#### Dataset records
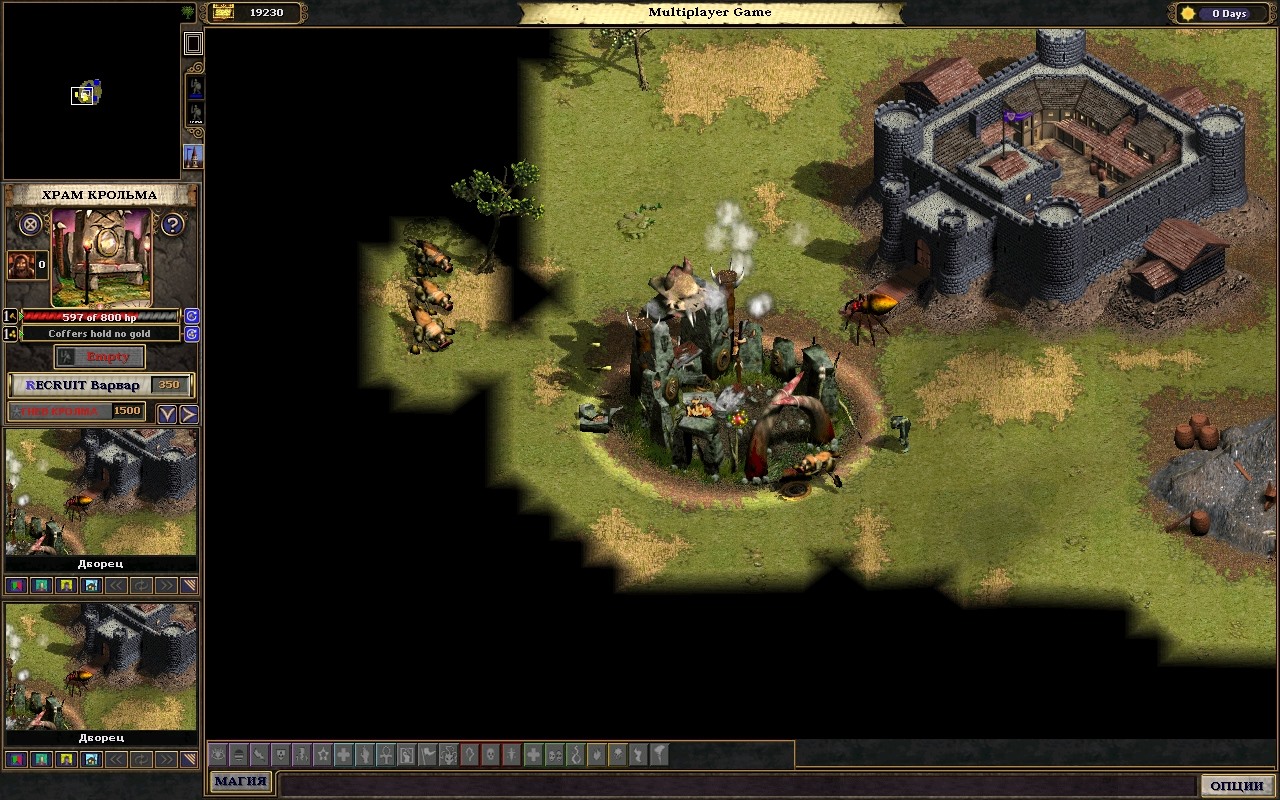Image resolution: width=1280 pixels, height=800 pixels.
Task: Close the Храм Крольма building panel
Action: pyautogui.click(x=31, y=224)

---

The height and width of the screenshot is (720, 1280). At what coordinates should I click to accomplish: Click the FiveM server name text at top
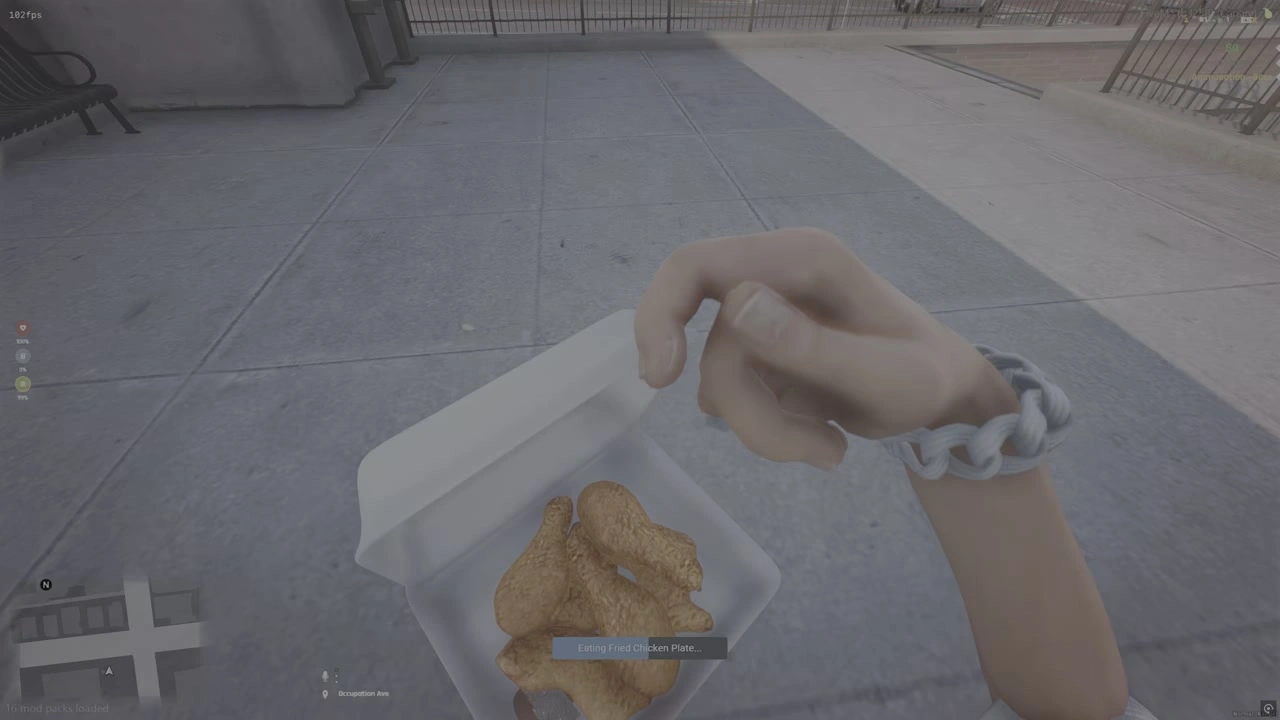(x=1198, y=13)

* * *

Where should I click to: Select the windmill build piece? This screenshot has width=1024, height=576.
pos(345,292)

#### What needs to be done
Copy out the material between the line holding "The height and" and the line holding "(x=1198, y=13)", inclusive, and leave the pictures out of your copy.

#### Correct response
The height and width of the screenshot is (720, 1280). At what coordinates should I click to accomplish: Click the FiveM server name text at top
(x=1198, y=13)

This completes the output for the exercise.